3. Influence of membrane rigidity and swelling – Varying the capillary number Ca modifies the vesicle’s deformability. Lower Ca (more flexible membranes) shifts the TT‑TB transition to smaller Λ, moving the viscosity minimum leftward; higher Ca (stiffer membranes) pushes the transition to larger Λ. Changing the swelling degree Δ alters the vesicle’s shape: nearly circular vesicles (Δ → 1) have limited shape change, suppressing the TT‑TB transition and yielding an intrinsic viscosity that is almost independent of Λ. This explains why some experiments and simulations report a monotonic η(Λ) relationship when using highly swollen or nearly spherical particles.

The authors also discuss discrepancies with earlier works that reported monotonic viscosity trends. They argue that differences in numerical implementation (e.g., treatment of collisions, boundary conditions, Reynolds number) can mask the subtle TT‑TB transition, especially in confined geometries. Their results demonstrate that the non‑monotonic η(Λ) behavior is robust across a broad parameter space, persisting even in moderately dense and confined suspensions, though its magnitude diminishes with increasing concentration and swelling.

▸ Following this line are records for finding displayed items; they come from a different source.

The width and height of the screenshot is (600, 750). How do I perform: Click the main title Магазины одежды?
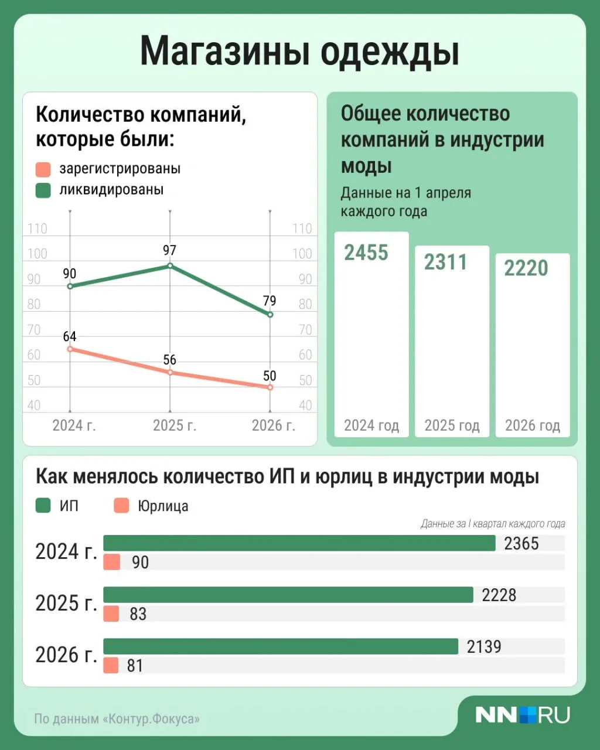point(299,52)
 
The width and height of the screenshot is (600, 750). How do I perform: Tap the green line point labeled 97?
point(170,265)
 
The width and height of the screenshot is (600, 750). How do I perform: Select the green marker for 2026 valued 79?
point(270,315)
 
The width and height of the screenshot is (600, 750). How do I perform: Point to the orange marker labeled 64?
point(70,349)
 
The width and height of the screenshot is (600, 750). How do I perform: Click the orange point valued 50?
point(270,387)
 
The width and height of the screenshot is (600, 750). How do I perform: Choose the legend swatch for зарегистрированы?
point(43,169)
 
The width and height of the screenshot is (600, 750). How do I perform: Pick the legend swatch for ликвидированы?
point(43,190)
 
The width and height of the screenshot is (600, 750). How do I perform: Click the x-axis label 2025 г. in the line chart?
point(175,425)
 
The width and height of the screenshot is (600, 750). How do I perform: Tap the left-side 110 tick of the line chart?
point(38,229)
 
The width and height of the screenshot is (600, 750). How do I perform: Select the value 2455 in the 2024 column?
point(366,253)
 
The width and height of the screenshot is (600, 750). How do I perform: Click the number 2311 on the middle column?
point(445,262)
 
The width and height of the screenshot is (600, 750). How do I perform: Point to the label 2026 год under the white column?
point(533,425)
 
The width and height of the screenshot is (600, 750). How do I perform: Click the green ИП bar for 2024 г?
point(299,543)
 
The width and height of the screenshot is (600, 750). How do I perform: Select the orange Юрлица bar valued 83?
point(111,613)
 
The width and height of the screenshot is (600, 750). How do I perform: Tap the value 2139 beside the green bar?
point(484,647)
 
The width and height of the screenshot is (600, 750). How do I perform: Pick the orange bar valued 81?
point(111,665)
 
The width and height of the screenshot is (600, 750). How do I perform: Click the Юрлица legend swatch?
point(121,505)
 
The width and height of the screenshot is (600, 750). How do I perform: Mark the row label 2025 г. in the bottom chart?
point(66,604)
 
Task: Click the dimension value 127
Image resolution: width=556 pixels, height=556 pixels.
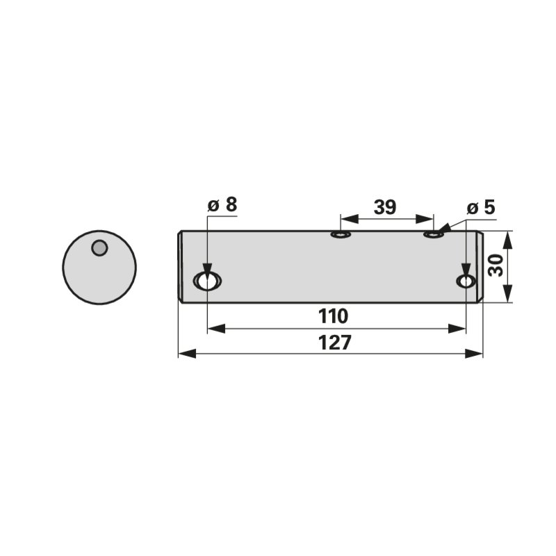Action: click(x=334, y=343)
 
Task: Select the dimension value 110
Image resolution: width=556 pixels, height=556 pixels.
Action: click(x=333, y=316)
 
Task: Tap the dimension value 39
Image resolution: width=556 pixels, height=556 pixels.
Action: click(x=385, y=207)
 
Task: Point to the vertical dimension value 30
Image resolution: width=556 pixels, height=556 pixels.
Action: click(x=496, y=265)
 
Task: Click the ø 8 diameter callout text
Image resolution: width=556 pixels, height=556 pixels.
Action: click(x=222, y=204)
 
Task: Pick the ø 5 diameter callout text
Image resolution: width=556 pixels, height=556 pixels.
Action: click(x=481, y=207)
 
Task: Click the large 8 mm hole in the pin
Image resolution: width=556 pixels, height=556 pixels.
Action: click(x=207, y=281)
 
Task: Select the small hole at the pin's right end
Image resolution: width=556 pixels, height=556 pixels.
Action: click(x=466, y=281)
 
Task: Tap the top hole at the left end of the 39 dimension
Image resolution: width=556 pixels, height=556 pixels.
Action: click(x=341, y=234)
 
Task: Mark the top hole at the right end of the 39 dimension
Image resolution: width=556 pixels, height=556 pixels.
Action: click(x=434, y=234)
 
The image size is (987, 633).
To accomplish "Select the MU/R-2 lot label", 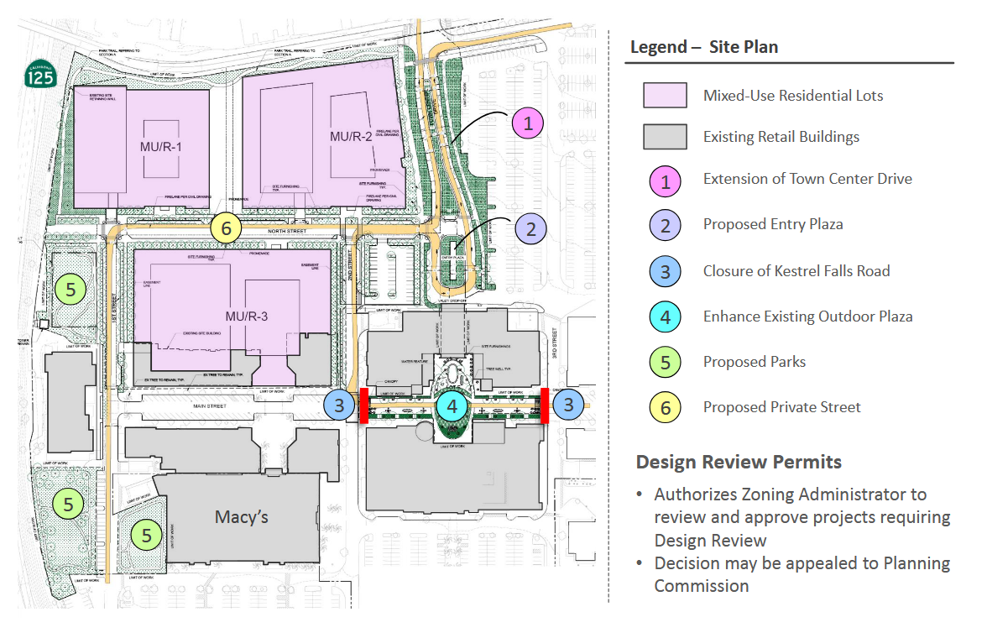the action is click(350, 136).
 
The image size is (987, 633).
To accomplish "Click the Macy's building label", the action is click(242, 516).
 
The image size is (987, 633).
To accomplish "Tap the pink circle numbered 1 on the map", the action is click(528, 124).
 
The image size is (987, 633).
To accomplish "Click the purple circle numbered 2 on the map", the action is click(530, 228).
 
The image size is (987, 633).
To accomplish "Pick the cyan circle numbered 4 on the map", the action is click(452, 407).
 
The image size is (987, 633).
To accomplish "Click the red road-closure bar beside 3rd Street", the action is click(545, 405).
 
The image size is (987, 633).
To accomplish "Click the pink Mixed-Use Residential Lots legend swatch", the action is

In conclusion, the paper provides a comprehensive numerical validation of the theoretical prediction that microscopic vesicle dynamics directly dictate macroscopic suspension viscosity. By systematically exploring concentration, membrane rigidity, swelling, and confinement, it clarifies under which conditions the characteristic viscosity minimum appears and why some studies may have missed it. The findings have practical implications for designing complex fluids (e.g., blood analogues, drug‑delivery carriers) where controlling the viscosity through vesicle properties is desirable.